[REQUESTS]
**A)** Summarize the contract excerpt on withholding payment in two sentences.
**B)** Write the next part of the contract excerpt on withholding payment, starting after its final heading on substantial and final completion.

───── SOURCE EXTRACT ─────

8.4.1 Tenant may decline to approve Landlord's Application for
Payment in whole or in part to the extent reasonably necessary to protect
Tenant if, in Tenant's reasonable opinion, the Work has not progressed to the
point indicated on the Application for Payment or the quality of the Work is
not in accordance with the Contract Documents.
8.4.2 In the event any liens are filed by any Subcontractor,
Sub-subcontractor or material supplier, Tenant may withhold from amounts
otherwise due Landlord an amount equal to one hundred fifty percent (150%) of
the amount of such liens (or accept other security from Landlord in lieu of
such withholding, acceptable to Tenant, including an escrow with the title
insurer) until such liens are resolved or insured over. Landlord shall
release and remove from record or otherwise discharge of record or cause to
be insured against any lien, charge, encumbrance or other claim or security
interest within twenty (20) days of request from Tenant. The foregoing is in
addition to Tenant's rights under Subparagraph 8.4.1 and any other provisions
of the Contract Documents.
8.4.3 When the above reasons for withholding payment are removed,
payment shall be made for amounts withheld because of them.
8.5 SUBSTANTIAL COMPLETION AND FINAL COMPLETION.

───── GIVEN MATERIAL ─────

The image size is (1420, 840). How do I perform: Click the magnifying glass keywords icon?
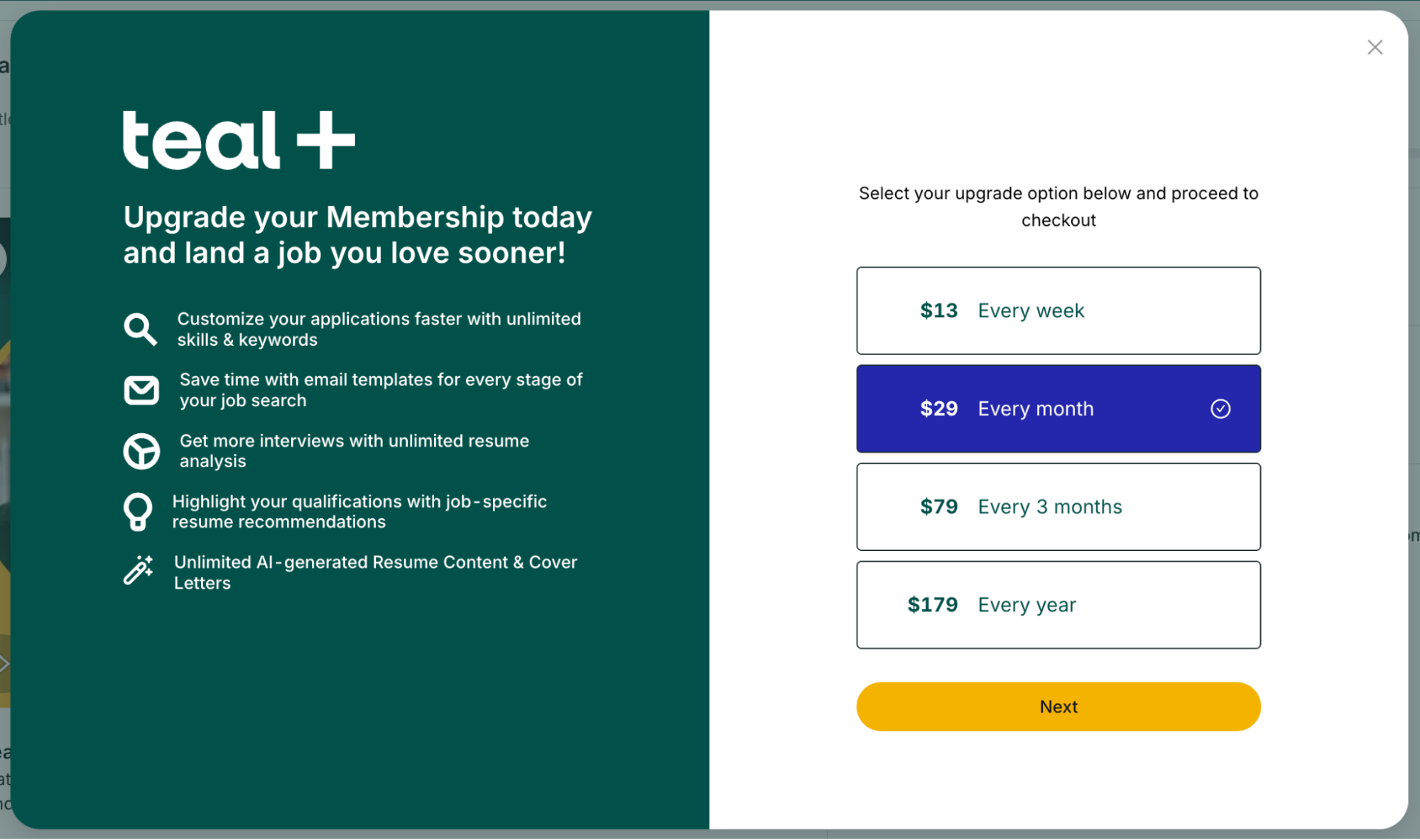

─────

[PER-TASK ANSWERS]
**A)** Tenant may decline to approve Landlord's Application for Payment, in whole or in part, if it reasonably judges that the Work has not progressed as indicated or does not meet the Contract Documents. Tenant may also withhold 150% of any liens filed by a Subcontractor, Sub-subcontractor or material supplier until those liens are resolved or insured over, and Landlord must discharge or insure against such claims within twenty days of Tenant's request, with withheld amounts paid once the reasons for withholding are removed.

**B)**
8.5.1 Upon Substantial Completion of the Work, Landlord shall notify
Tenant in writing and shall submit to Tenant a comprehensive punch list of
items remaining to be corrected or completed. Tenant shall have the right to
supplement said punch list. Landlord shall correct or complete all items on
the punch list prior to the date established for Final Completion in the
Construction Schedule. The failure to include an item on such punch list (or
the failure of Tenant to supplement such punch list) does not relieve
Landlord from the responsibility to complete all Work in accordance with the
Contract Documents. Tenant may conduct such inspections of the Work as
Tenant deems appropriate. If it is determined that any items (whether or not
on the punch list) are not in accordance with the Contract Documents,
Landlord shall complete or correct such items prior to the date established
for Final Completion in the Construction Schedule. Neither the failure of
Tenant to conduct inspections nor the failure of Tenant to notify Landlord of
items not in accordance with the Contract Documents shall relieve Landlord
from the responsibility to complete all Work in accordance with the Contract
Documents.
8.5.2 Pursuant to the Agreement, Tenant may withhold until Final
Completion authorization of payment to Landlord of an amount equal to one
hundred fifty percent (150%) of the cost (as reasonably estimated by Tenant) of
completing all punch list items.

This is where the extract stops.